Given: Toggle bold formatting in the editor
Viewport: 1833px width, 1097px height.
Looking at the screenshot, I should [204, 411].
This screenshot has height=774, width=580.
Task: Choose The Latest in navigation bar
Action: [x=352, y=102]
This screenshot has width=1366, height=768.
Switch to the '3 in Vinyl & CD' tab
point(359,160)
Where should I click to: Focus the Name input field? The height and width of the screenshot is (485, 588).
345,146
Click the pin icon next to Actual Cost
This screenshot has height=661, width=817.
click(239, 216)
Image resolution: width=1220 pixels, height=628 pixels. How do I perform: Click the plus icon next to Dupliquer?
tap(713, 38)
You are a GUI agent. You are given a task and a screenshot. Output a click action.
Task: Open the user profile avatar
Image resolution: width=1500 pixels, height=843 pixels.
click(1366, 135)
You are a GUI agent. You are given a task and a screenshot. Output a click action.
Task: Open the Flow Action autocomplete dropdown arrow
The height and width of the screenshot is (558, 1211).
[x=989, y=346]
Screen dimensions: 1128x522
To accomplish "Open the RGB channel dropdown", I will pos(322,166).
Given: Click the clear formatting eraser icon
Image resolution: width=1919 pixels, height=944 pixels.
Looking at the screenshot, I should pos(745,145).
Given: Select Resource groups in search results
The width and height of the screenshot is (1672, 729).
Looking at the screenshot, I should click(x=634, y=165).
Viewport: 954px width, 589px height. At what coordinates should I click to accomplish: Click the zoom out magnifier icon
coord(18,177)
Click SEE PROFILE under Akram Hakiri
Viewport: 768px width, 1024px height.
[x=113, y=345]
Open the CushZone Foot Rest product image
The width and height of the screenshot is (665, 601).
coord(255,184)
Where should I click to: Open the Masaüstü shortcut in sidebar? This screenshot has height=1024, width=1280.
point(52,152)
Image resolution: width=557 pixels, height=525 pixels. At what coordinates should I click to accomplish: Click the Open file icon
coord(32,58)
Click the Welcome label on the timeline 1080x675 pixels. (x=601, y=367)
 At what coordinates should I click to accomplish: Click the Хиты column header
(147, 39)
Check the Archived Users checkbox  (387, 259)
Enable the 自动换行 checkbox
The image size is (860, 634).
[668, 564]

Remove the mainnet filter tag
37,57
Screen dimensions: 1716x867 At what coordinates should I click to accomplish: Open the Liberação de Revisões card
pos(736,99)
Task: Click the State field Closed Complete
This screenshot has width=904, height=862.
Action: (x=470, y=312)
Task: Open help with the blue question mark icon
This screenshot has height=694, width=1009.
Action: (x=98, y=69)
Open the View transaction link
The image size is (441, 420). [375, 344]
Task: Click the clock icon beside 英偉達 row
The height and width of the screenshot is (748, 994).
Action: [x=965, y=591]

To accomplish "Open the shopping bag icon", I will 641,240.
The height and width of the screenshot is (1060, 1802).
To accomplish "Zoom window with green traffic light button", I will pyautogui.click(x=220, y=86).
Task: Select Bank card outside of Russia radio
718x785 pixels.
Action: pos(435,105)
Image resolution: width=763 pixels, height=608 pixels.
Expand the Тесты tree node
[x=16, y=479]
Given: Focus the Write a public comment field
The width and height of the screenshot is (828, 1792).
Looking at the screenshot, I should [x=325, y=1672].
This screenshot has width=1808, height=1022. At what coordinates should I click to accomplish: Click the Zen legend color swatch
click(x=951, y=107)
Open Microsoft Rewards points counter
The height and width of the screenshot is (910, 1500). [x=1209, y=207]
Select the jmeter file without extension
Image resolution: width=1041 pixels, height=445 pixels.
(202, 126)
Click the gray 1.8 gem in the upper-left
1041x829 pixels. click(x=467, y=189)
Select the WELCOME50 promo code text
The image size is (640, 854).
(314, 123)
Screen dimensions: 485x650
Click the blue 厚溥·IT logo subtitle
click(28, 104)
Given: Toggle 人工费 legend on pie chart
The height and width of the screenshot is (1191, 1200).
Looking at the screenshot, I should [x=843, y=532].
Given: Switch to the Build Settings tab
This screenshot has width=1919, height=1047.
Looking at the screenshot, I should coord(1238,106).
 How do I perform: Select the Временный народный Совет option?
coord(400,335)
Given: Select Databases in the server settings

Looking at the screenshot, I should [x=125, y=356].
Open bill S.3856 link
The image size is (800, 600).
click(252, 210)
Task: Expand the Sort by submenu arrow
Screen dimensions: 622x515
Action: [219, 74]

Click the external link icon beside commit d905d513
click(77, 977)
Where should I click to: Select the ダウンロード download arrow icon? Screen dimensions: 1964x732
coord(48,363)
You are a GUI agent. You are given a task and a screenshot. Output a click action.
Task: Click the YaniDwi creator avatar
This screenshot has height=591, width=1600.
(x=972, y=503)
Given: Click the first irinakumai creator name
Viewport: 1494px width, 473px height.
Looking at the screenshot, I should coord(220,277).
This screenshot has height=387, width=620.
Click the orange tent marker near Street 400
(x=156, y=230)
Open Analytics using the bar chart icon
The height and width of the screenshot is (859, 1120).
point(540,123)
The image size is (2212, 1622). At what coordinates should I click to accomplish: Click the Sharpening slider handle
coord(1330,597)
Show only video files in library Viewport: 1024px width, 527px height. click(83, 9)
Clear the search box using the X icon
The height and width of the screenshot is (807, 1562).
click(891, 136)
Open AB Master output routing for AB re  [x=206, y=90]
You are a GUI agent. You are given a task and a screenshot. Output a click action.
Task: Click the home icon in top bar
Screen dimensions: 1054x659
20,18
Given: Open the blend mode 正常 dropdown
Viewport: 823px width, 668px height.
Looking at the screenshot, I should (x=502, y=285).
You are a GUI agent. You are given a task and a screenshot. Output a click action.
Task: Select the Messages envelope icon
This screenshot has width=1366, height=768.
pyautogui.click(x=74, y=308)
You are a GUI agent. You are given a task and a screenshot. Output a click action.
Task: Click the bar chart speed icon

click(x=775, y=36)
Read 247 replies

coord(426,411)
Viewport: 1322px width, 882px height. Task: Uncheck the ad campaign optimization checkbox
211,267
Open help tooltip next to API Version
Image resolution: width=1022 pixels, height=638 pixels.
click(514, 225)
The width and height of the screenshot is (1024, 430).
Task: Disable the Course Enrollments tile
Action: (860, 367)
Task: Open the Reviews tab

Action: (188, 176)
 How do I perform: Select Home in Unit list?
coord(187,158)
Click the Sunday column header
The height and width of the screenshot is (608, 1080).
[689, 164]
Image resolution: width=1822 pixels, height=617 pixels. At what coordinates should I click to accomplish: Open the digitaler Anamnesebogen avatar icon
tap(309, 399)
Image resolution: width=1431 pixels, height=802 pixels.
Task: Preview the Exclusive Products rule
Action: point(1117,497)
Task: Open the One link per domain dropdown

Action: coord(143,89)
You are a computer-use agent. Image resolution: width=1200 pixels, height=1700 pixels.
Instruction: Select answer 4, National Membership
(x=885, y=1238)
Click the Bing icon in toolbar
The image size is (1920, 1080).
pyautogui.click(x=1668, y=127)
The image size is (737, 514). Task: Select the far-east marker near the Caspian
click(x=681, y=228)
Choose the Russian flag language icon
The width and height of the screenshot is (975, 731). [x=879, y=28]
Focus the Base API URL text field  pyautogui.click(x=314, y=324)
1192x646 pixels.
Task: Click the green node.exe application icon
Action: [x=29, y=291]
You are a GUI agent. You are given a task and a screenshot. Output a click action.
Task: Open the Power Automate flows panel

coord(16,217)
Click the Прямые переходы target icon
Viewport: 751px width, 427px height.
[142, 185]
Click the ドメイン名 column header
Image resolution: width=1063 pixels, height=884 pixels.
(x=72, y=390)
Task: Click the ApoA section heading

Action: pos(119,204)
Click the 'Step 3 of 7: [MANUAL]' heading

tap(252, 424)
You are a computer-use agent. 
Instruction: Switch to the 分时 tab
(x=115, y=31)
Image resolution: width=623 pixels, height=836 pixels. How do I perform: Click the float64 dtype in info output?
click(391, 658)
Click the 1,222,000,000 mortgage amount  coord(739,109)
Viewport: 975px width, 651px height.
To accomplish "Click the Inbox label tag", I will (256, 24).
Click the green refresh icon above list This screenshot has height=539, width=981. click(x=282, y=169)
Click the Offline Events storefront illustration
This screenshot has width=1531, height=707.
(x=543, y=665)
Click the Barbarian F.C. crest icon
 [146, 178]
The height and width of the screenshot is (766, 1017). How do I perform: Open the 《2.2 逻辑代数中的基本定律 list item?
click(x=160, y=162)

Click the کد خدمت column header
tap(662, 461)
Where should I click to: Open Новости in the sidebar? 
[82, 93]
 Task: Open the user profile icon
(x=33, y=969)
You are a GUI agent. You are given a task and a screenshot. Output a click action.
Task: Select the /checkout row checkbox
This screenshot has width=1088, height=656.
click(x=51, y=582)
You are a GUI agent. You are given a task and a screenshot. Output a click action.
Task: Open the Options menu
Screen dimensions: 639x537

Your objective: In the records above, the line with "Given: Select Databases" marks the start and the line with "This screenshot has height=387, width=620." marks the end; copy that stretch exactly, both lines included, and nothing else.

Result below:
Given: Select Databases in the server settings

Looking at the screenshot, I should [x=125, y=356].
Open bill S.3856 link
The image size is (800, 600).
click(252, 210)
Task: Expand the Sort by submenu arrow
Screen dimensions: 622x515
Action: [219, 74]

Click the external link icon beside commit d905d513
click(77, 977)
Where should I click to: Select the ダウンロード download arrow icon? Screen dimensions: 1964x732
coord(48,363)
You are a GUI agent. You are given a task and a screenshot. Output a click action.
Task: Click the YaniDwi creator avatar
This screenshot has height=591, width=1600.
(x=972, y=503)
Given: Click the first irinakumai creator name
Viewport: 1494px width, 473px height.
Looking at the screenshot, I should coord(220,277).
This screenshot has height=387, width=620.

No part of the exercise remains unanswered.